Satu yang pasti, jangan pernah melakukan suatu hal yang tanpa izin dari orang tua.
Beberapa kali saya mencoba "membuang bola", walau sudah saya prediksi kemungkinan akan gol itu adalah kecil, tapi yah lagi-lagi namanya juga mencoba siapa tau hari itu dewi fortuna sedang tidak sibuk.
Sampai beberapa minggu lalu sebelum tulisan ini saya posting, saya meminta izin kepada ayah saya dan benar kali ini dewi fortuna punya banyak waktu senggang, jawaban iya boleh langsung saya dapatkan. Sembari terus berpikir, oh iya ini sudah hampir selesai perjalanan saya sebagai "keset rumah sakit", makanya dengan sedikit penjelasan saja ayah langsung mengizinkan. Apapun itu saya tidak peduli, yang penting saya bisa ke gunung. Benar-benar akan ada di puncak sebuah gunung.

Sebelum saya, ada kakak saya yang senang sekali berpergian seperti saya tapi beruntungnya adalah dia laki-laki. Rasanya sudah banyak sekali gunung yang ia taklukan.

Dan perjalanan ini di mulai.

Di awal perjalanan sudah ketemu hujan, sudah di antara akan melanjutkan berjalan atau kembali.
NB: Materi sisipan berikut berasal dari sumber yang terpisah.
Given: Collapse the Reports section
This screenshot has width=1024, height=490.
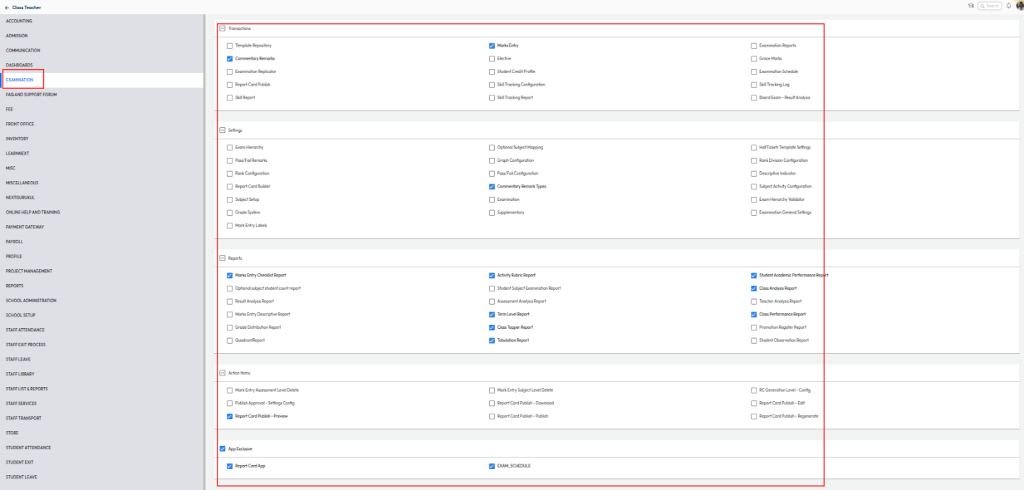Looking at the screenshot, I should [222, 258].
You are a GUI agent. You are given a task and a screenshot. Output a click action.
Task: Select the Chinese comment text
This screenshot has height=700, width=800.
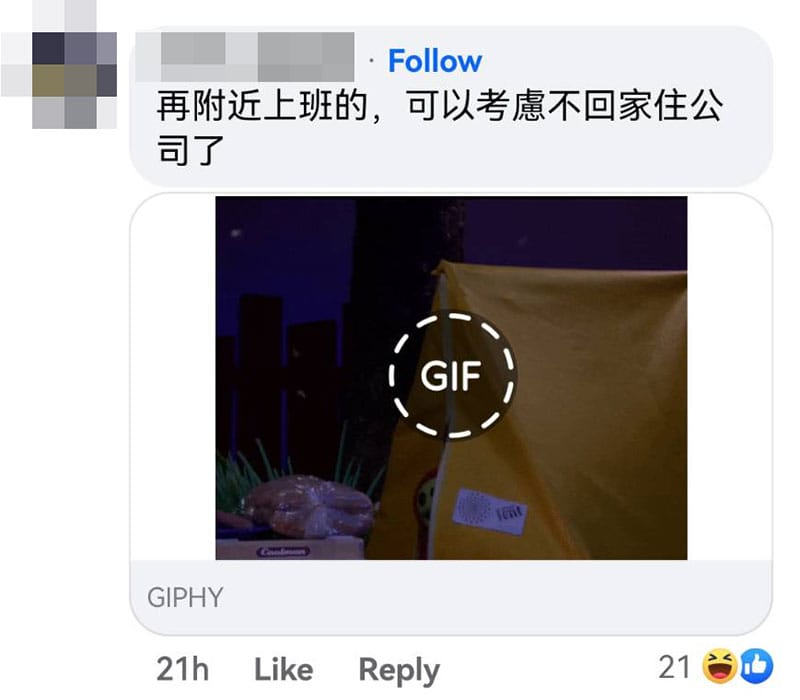tap(439, 128)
Itu hari masih subuh, banyak orang yang mash bermimpi sementara saya sedang bergumul agar mimpi saya yang satu ini harus tercapai. Teman saya berulang kali bertanya kepada saya, "dari satu sampai seratus berapa keinginanmu untuk sampai di puncal?" dengan tanpa berpikir lagi saya sontak berkata "seratus".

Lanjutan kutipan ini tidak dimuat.